ASSIGNMENT :: Extract every line from the records below that contains the word "Open".

RECORDS SHOWN ::
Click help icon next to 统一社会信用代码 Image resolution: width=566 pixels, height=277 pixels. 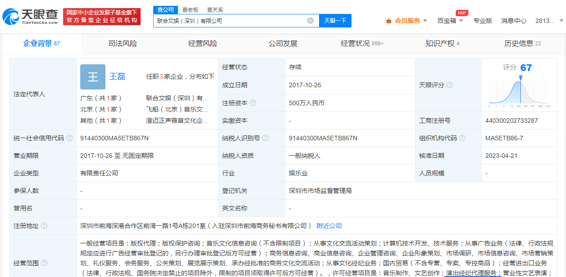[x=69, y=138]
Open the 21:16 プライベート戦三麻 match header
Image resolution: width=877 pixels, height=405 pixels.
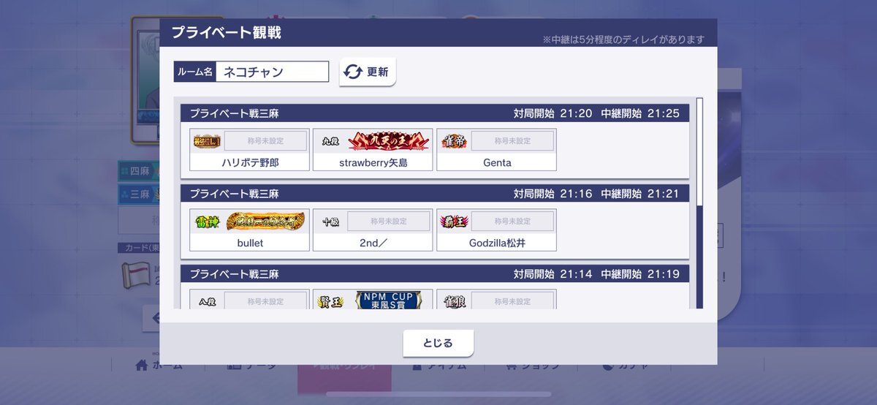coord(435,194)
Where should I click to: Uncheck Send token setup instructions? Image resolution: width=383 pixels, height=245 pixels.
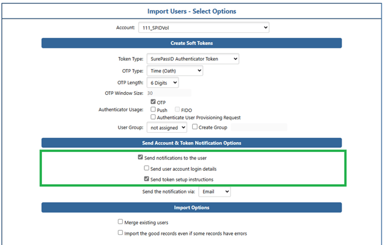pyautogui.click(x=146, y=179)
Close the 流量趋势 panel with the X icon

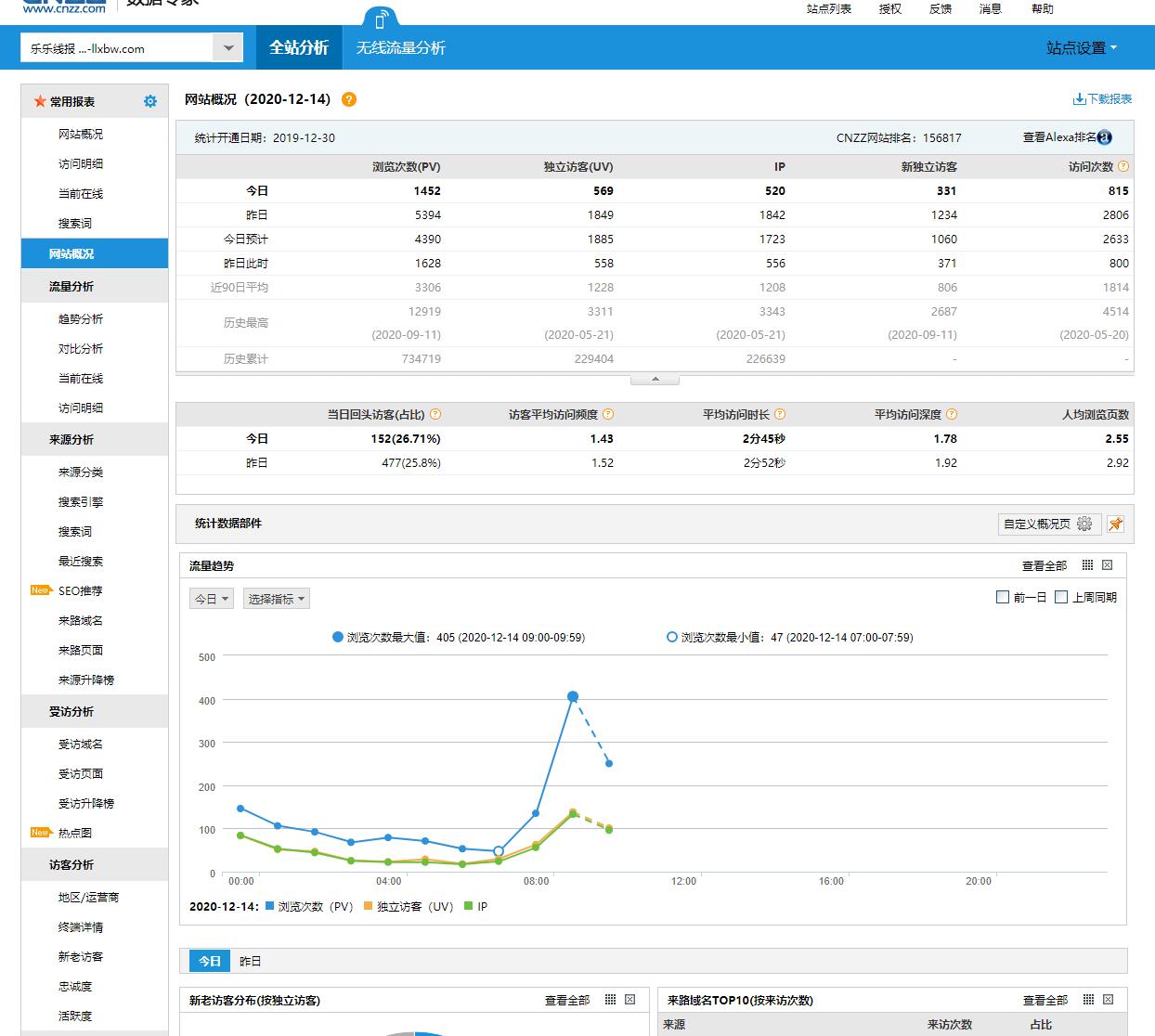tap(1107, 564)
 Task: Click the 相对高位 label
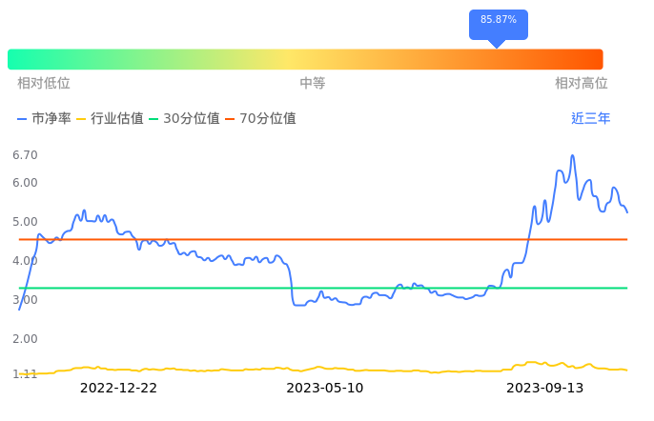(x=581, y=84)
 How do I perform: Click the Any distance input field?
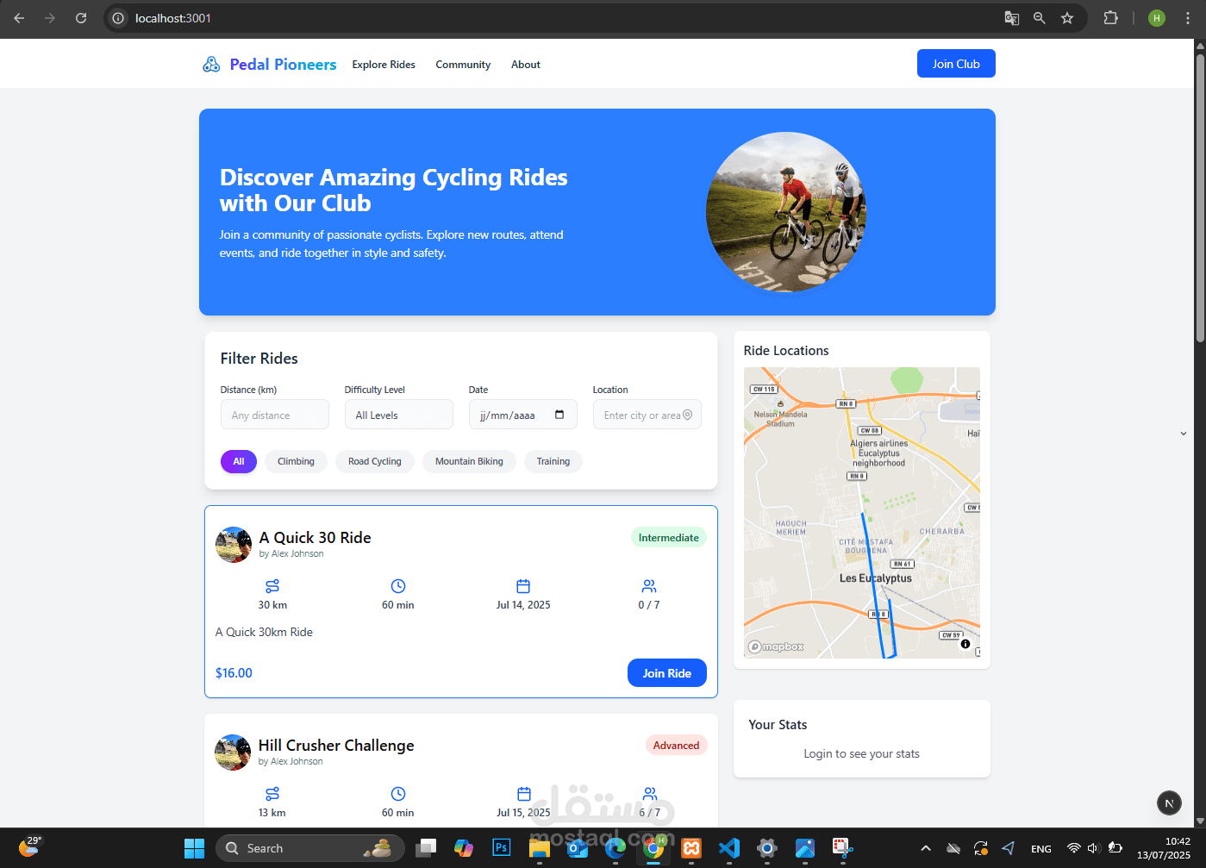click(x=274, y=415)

--

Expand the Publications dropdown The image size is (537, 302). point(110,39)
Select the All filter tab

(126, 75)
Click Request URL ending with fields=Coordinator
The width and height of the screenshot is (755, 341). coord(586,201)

--

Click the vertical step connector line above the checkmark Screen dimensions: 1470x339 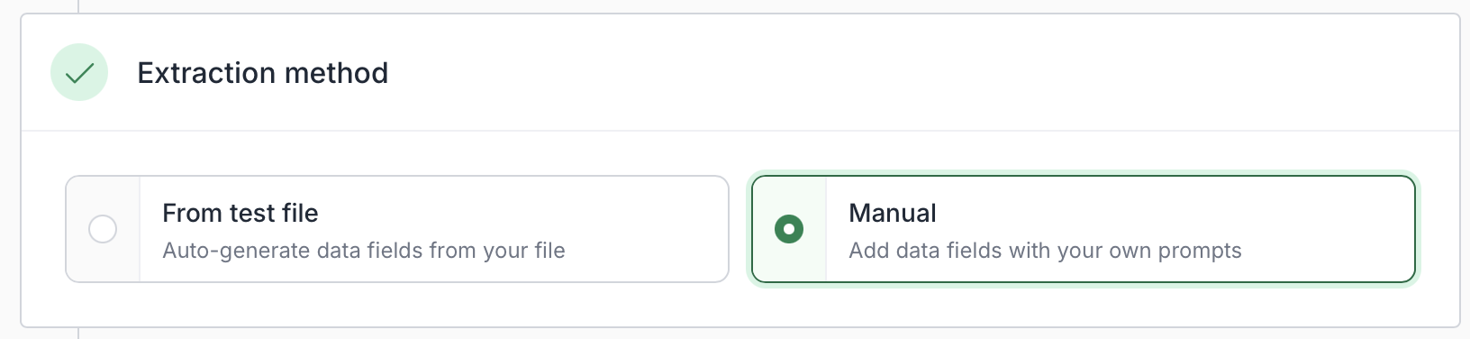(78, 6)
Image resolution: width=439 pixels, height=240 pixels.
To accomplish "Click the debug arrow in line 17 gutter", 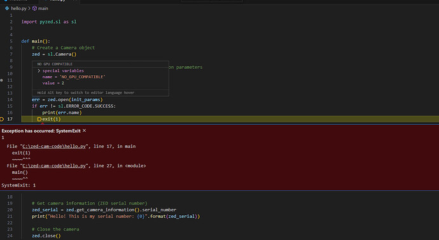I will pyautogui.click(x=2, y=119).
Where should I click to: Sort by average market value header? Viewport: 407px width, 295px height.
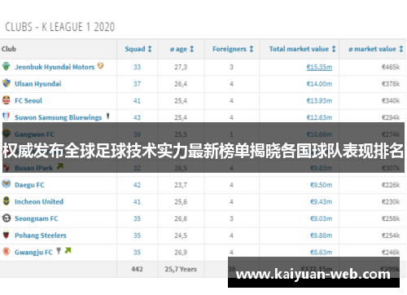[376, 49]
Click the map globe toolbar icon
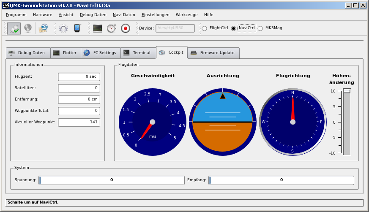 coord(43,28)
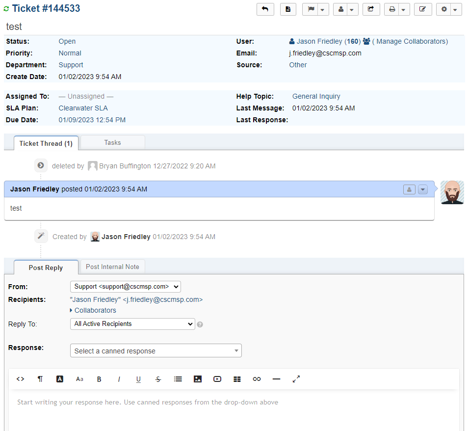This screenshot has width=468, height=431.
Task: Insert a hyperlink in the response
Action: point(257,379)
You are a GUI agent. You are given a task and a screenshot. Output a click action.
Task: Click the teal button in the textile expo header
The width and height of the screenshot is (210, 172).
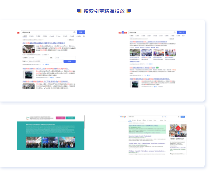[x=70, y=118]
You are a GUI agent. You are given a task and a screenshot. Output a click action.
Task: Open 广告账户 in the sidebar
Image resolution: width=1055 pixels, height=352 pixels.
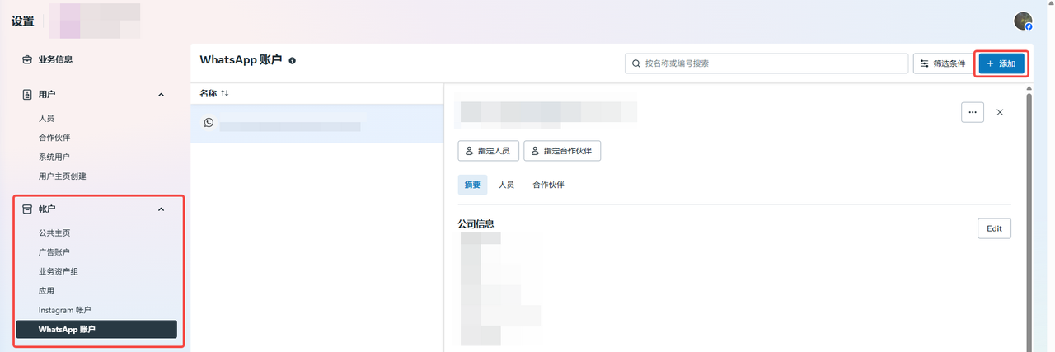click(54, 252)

OUTPUT BELOW ::
Open the 21:16 プライベート戦三麻 match header
Task: Open 广告账户 in the sidebar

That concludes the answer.